Saved data entries:
_ _ _
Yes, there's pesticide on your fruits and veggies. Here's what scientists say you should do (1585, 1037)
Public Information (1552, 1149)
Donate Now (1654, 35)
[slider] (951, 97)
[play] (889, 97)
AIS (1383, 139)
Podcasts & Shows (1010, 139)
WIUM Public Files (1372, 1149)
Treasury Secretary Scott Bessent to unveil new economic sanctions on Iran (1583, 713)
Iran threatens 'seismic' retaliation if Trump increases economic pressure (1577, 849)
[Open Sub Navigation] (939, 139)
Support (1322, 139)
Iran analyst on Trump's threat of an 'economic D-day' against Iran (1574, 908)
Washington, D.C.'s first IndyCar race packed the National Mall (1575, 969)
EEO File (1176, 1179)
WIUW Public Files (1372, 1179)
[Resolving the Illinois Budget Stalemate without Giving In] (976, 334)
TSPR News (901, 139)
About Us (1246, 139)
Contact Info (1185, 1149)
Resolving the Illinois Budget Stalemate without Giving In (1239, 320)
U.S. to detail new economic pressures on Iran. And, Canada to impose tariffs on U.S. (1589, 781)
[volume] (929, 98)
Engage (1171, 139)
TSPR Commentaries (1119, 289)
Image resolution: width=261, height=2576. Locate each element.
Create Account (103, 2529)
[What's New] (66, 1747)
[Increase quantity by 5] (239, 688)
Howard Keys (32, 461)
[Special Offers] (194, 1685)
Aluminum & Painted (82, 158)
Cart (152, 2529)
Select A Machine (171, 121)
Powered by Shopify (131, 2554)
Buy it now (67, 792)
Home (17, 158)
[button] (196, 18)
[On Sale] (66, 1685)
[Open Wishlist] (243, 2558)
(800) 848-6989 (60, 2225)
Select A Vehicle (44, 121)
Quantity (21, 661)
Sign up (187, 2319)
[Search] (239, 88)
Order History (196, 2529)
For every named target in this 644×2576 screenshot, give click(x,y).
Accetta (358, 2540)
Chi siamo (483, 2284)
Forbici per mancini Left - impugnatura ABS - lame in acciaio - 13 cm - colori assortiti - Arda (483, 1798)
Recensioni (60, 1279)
_ _ _
ABOUT THIS TASK: The lines to return are those in the entries above that hold "Trump".

WRITTEN REPLY:
Iran threatens 'seismic' retaliation if Trump increases economic pressure (1577, 849)
Iran analyst on Trump's threat of an 'economic D-day' against Iran (1574, 908)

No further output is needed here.